Greenbelt station is a Washington Metro and MARC station in Prince George's County, Maryland. The station is the northeastern terminus of both the Green and Yellow lines of the Washington Metro. MARC commuter rail trains on the Camden Line also stop at Greenbelt on a set of tracks parallel to the Metro tracks.

The station is located in the city of Greenbelt, at its northwestern border (near Berwyn Heights, Beltsville, and the northern part of College Park), off of Cherrywood Lane, near the Capital Beltway. It has a parking lot that contains more than 3,300 spaces, with convenient access both to the outer loop of the Beltway (Interstate 95 North) and from the inner loop of the Beltway (Interstate 95 South). It serves as a commuter station for both local residents and commuters who arrive from elsewhere — such as those who travel on the inner loop of the Beltway or south on I-95 from Baltimore. Also available at the station is a weekday express  Metrobus service, the B30 route to Baltimore–Washington International Airport (BWI), allowing for connections to Baltimore's regional transit services. The Greenbelt Metro is the most accessible station for employees and visitors of NASA's Goddard Space Flight Center, who can connect to TheBus's route 15X.

In-between Metro's Greenbelt and  stations, trains pass Lake Artemesia, which was created as part of the construction of the two stations.

History 

Metro service at Greenbelt began on December 11, 1993, coinciding with the opening of three other stations in northern Prince George's County, Maryland — the completion of 7.96 miles of Green Line rail north of the Fort Totten station in Washington, D.C. In 1979, before opening, the name was changed from "Greenbelt Road" to just "Greenbelt".

The Greenbelt station played a role during the January 20, 2009 presidential inauguration of Barack Obama.
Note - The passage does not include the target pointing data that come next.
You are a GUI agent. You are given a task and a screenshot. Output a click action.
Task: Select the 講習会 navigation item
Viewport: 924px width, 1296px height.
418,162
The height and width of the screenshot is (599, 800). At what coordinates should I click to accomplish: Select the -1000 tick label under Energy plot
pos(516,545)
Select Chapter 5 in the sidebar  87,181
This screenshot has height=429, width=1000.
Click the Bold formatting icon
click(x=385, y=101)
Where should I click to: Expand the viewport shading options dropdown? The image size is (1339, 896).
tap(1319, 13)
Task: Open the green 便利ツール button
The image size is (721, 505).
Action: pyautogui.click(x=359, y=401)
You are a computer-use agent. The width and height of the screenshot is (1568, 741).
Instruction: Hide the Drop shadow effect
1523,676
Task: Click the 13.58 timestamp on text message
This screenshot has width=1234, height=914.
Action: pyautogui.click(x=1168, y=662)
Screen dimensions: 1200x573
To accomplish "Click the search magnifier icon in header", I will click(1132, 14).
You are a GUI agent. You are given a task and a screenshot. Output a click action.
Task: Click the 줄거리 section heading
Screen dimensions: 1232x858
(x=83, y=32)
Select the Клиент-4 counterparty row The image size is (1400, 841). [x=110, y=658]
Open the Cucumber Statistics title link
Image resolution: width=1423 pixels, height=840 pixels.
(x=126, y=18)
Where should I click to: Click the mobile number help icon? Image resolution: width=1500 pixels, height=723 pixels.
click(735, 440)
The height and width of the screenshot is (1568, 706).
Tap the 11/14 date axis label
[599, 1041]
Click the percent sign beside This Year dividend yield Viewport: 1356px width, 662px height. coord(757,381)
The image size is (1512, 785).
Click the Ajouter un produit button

Prior to this date, a decision was made by Washington Metropolitan Area Transit Authority (WMATA) officials not to allow private cars to park at this station in order to allow more than 1,100 charter buses to use the parking. However, only 35 such requests were made by private bus companies, and WMATA then reversed its decision, opening up 3,400 spaces to private vehicles.

On June 25, 2017, Metro's Yellow Line trains stopped serving the station due to the elimination of Rush+, which was part of major changes to the Metrorail system. On May 20, 2019, Metro announced that Yellow Line trains will be re-extended from Mount Vernon Square and Fort Totten to Greenbelt at all service hours beginning May 25, 2019.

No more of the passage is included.